I need to identify the "quality" of the user's pronunciation with the help of Microsoft speech SDK (System.Speech.Recognition
). I am using MS Speech Engine - US, so what I actually need is to find out how close the speaker's voice is to the "North American" accent.
One way of doing this is by checking how close the user's voice is to the US English phonetic pronunciation. As mentioned in MSDN, it seems like this process is done inside the speech SDK by it self, so I need to get that out. Since we can set the phonetic to the engine by our selves as well, I am sure this is possible.
However, I have no clear idea about what I have to do. So, what can I do to find out the quality of the user's pronunciation/How close it is to US North American English phonetic pronunciation? User will only have to speak pre-defined sentences like "Hello World. I am here".
Please help.
UPDATE
I got some kind of "phonemes" (as mentioned in MSDN) by the use of following code
using System;
using System.Collections.Generic;
using System.Linq;
using System.Text;
using System.Speech.Recognition;
using System.Speech.Synthesis;
using System.Windows.Forms;
using System.IO;
namespace US_Speech_Recognizer
{
public class RecognizeSpeech
{
private SpeechRecognitionEngine sEngine; //Speech recognition engine
private SpeechSynthesizer sSpeak; //Speech synthesizer
string text3 = "";
public RecognizeSpeech()
{
//Make the recognizer ready
sEngine = new SpeechRecognitionEngine(new System.Globalization.CultureInfo("en-US"));
//Load grammar
Choices sentences = new Choices();
sentences.Add(new string[] { "I am hungry" });
GrammarBuilder gBuilder = new GrammarBuilder(sentences);
Grammar g = new Grammar(gBuilder);
sEngine.LoadGrammar(g);
//Add a handler
sEngine.SpeechRecognized +=new EventHandler<SpeechRecognizedEventArgs>(sEngine_SpeechRecognized);
sSpeak = new SpeechSynthesizer();
sSpeak.Rate = -2;
//Computer speaks the words to get the phones
Stream stream = new MemoryStream();
sSpeak.SetOutputToWaveStream(stream);
sSpeak.Speak("I was hungry");
stream.Position = 0;
sSpeak.SetOutputToNull();
//Configure the recognizer to stream
sEngine.SetInputToWaveStream(stream);
sEngine.RecognizeAsync(RecognizeMode.Single);
}
//Start the speech recognition task
private void sEngine_SpeechRecognized(object sender, SpeechRecognizedEventArgs e)
{
string text = "";
if (e.Result.Text == "I am hungry")
{
foreach (RecognizedWordUnit wordUnit in e.Result.Words)
{
text = text + wordUnit.Pronunciation + "\n";
}
MessageBox.Show(e.Result.Text + "\n" + text);
}
}
}
}
This is the direct code snippet related to the phonemes (extracted from the above code)
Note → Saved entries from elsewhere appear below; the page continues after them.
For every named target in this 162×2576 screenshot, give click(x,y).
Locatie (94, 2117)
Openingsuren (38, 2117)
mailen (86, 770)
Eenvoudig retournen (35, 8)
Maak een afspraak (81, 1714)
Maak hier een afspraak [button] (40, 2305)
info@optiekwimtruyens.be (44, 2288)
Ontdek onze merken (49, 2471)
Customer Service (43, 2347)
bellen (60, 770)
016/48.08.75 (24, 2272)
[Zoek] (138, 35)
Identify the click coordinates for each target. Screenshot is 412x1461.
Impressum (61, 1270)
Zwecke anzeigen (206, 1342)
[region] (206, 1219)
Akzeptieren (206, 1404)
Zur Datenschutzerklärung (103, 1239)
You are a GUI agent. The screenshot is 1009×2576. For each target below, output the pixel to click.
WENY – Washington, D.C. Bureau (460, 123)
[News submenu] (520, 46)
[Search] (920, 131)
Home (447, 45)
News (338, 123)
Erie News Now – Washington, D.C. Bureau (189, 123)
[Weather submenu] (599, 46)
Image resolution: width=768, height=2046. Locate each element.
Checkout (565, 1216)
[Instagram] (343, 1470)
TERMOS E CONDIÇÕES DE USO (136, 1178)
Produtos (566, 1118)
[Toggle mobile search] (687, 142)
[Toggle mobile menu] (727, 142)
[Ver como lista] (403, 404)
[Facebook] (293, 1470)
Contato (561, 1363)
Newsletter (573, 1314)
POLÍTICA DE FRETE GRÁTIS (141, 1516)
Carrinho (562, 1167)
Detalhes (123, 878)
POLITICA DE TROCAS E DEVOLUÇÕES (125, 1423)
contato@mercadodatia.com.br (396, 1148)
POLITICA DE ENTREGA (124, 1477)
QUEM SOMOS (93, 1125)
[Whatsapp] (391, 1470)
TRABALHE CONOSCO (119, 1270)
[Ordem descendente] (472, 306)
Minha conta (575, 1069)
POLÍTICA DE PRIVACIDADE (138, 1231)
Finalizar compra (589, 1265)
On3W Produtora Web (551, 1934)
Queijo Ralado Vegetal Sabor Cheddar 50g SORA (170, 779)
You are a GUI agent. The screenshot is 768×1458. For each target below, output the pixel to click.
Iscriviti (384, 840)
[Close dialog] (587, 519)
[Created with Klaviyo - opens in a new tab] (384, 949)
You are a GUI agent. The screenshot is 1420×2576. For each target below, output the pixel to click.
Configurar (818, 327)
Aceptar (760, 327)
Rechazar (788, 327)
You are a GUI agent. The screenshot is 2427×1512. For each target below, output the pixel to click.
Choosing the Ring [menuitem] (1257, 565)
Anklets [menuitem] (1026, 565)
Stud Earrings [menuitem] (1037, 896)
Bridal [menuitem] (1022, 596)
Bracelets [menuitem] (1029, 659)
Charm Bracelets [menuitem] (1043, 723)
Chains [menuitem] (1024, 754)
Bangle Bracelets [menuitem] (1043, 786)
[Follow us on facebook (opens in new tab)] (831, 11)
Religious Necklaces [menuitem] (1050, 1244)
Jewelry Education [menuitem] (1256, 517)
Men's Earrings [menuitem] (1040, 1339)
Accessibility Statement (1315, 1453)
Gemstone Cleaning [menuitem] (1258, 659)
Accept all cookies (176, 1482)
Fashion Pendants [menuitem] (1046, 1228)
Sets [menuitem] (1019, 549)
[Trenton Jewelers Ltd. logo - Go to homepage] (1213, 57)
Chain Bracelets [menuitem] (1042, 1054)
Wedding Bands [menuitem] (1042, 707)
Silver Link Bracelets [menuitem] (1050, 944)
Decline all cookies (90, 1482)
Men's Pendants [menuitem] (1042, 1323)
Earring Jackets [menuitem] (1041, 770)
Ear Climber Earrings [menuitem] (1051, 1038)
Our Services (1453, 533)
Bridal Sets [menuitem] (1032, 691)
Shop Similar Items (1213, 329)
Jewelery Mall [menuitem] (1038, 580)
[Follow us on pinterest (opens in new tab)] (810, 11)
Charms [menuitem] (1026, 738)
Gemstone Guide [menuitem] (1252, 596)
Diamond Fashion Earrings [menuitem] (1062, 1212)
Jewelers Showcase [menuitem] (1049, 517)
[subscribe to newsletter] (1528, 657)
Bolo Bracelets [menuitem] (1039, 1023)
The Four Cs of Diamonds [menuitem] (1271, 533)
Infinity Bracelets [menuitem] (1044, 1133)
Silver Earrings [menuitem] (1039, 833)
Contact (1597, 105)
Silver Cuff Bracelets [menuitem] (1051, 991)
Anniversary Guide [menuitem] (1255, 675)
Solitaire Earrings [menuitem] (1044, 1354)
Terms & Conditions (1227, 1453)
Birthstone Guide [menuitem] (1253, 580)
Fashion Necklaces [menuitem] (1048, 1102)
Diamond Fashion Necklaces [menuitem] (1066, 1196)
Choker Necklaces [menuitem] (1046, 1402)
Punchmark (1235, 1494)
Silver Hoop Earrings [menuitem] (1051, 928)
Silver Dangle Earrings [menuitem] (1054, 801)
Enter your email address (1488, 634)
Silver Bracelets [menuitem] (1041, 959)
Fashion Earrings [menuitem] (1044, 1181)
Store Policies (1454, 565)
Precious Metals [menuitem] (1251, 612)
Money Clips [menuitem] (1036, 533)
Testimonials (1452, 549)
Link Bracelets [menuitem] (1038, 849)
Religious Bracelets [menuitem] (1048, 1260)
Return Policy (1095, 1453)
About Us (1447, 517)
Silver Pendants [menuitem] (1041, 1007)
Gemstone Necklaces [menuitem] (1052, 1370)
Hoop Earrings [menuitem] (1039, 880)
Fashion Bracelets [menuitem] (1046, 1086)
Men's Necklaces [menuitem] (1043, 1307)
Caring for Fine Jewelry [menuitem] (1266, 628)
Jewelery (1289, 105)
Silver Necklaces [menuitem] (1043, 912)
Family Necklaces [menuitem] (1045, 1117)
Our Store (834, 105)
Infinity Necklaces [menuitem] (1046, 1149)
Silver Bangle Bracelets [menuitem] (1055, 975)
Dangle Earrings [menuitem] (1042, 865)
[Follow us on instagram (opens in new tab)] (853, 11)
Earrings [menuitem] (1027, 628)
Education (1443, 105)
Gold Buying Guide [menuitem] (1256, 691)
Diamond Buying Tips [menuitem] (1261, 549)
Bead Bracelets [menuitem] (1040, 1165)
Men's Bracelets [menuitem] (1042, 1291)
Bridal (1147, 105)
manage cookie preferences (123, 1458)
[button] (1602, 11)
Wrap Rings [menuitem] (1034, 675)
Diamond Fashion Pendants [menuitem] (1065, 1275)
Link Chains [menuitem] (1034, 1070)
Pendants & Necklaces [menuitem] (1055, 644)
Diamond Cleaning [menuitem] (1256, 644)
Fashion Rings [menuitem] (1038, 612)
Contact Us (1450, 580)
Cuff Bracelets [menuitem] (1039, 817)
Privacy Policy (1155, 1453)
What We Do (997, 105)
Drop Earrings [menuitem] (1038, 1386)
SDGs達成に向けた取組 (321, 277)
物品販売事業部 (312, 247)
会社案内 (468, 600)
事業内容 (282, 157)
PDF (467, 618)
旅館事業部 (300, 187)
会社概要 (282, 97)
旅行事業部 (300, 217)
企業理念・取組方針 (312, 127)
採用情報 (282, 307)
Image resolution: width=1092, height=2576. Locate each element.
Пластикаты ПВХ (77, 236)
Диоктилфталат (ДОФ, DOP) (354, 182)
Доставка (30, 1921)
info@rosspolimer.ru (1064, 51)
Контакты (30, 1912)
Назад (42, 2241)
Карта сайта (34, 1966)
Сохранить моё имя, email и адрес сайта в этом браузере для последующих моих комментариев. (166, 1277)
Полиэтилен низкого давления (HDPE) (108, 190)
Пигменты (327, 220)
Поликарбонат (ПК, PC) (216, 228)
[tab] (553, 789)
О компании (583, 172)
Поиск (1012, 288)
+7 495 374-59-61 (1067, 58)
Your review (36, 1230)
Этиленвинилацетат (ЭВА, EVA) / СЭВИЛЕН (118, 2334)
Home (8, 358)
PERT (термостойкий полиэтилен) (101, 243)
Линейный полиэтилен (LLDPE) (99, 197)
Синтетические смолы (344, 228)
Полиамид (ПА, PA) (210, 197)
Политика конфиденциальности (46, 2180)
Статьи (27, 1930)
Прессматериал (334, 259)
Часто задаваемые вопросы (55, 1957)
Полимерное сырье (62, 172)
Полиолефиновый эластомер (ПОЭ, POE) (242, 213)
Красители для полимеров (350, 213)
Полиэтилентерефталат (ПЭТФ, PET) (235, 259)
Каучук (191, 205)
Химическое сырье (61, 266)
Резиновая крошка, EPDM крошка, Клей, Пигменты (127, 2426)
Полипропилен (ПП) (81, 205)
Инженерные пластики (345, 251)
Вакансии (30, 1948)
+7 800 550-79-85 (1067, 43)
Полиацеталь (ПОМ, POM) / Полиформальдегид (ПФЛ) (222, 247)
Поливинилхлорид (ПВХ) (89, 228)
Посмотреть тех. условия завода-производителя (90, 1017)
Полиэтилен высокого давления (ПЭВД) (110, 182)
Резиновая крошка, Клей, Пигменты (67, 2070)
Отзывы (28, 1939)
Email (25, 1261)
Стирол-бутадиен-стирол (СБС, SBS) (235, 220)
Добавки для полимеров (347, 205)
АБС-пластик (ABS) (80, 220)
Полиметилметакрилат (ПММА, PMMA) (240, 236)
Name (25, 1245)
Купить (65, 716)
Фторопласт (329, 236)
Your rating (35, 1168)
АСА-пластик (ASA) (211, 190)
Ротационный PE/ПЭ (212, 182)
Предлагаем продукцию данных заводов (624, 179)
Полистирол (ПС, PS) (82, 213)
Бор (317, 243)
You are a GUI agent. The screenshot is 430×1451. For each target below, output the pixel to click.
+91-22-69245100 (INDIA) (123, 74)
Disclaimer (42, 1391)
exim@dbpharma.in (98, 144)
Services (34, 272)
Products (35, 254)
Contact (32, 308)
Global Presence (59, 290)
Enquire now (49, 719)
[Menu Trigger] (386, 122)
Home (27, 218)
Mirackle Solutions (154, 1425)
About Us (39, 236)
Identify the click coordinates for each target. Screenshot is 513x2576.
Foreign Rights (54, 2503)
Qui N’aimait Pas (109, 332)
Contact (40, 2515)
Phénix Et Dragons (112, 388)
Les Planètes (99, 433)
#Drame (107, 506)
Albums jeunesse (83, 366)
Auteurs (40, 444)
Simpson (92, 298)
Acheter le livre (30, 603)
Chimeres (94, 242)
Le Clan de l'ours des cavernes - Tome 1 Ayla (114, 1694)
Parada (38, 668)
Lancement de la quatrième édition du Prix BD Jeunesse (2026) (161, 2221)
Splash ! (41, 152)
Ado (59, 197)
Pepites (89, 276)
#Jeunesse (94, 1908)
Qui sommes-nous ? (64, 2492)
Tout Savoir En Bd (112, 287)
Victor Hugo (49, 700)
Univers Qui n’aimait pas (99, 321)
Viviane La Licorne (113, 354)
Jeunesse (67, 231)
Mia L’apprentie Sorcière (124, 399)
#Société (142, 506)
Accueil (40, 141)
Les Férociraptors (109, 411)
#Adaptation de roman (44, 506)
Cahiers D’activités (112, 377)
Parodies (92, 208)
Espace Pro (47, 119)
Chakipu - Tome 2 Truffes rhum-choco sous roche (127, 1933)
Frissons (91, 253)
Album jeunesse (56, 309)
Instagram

//Start the speech recognition task
private void sEngine_SpeechRecognized(object sender, SpeechRecognizedEventArgs e)
{
string text = "";
if (e.Result.Text == "I am hungry")
{
foreach (RecognizedWordUnit wordUnit in e.Result.Words)
{
text = text + wordUnit.Pronunciation + "\n";
}
MessageBox.Show(e.Result.Text + "\n" + text);
}
}
Following is my output. The phonemes I got are displayed starting from the second line. First line simply shows the recognized sentence
So, please tell me, according to the MSDN this is "phonemes". So, is this is the "phonemes" actually? I have never seen these, that is why.
above code is done according to this link http://msdn.microsoft.com/en-us/library/microsoft.speech.recognition.srgsgrammar.srgstoken.pronunciation(v=office.14).aspx
Ok, here's how I'd approach the problem.
First, load up the dictation engine with the Pronunciation topic, which will return the phonemes spoken by the user (in the Recognition event).
Second, get the reference phonemes for the word using the ISpEnginePronunciation::GetPronunciations method (as I outlined here).
Once you have the two sets of phonemes, you can compare them. Essentially, the phonemes are separated by spaces, and each phoneme is represented by a short tag (described in the American English Phoneme Representation spec).
Given this, you should be able to compute a score by comparing the phonemes by any number of approximate string matching schemes (e.g., Levenshtein distance).
You might find the problem simpler by comparing phone IDs rather than strings; ISpPhoneConverter::PhoneToId can convert the phoneme strings to an array of phoneIDs, one ID per phoneme. That would give you a pair of null-terminated integer arrays, perhaps better suited for your comparison algorithm.
You could use the engine confidence to penalize matches, as low engine confidence indicates that the incoming audio doesn't closely match the engine's idea of the phoneme.